Directions for this task:
Could you repeat the passage from this forum thread about waterproofing a shower, starting with "50% of the shower" and going on through "tile grout etc.", word for word?

Text section:

# Forum Home Renovation Bathrooms  Waterproofing Shower with Mega Seal

## Plumbing123

G'day all. First post as a newbie. 
I just moved in to a unit which is about 27 years old. There is evidence of water leak from the shower to the adjacent bedroom wall. I have resiliconed and regrouted the shower walls and floor using standard wall grout and floor grout mixed with additive/primer. I have also applied waterproof sealant on the wall/floor. 
I know that the silicon will not last very long and the grout will probably last a few years if I'm lucky  :No:  . 
Have any of you had a good experience with Mega Seal, Diamond Seal (http://www.showerrepaircentre.com.au/index.htm), etc? They offer 12 years warranty but I'd like to know how effective they are before spending $500! 
I know all these are only a bandaid solution, with the most effective way being retiling & remembraning the shower, but at the moment it's cost prohibitive and not to mention it can take a week and I only have one bathroom  :Cry:  .

----------


## bricks

Where installed correctly by a trained person I don't know of any that have failed. )havent heard of many either.) 
You could do it yourself?

----------


## the dude

50% of the shower repairs that i have hd done fail within the first 2 years, but the companys i deal with have 2 options,
1/ the patch job-clean the tiles then the paint on silicone that absorbs into the tile grout etc. 
2/ New shower tray- chop up the floor and 1 row of wall tiles, remembrane and re tile. 
but most companys will come back and do the 2nd option if the first doesn't work and deducting the cost of the first from the overal cost of the second, but i would get costs and warrinties up front before the job starts, that is the 1st job.
This is a city of cowboys with out hats.

Data:
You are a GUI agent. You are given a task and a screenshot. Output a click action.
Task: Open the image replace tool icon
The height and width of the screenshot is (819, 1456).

Written response:
50% of the shower repairs that i have hd done fail within the first 2 years, but the companys i deal with have 2 options,
1/ the patch job-clean the tiles then the paint on silicone that absorbs into the tile grout etc.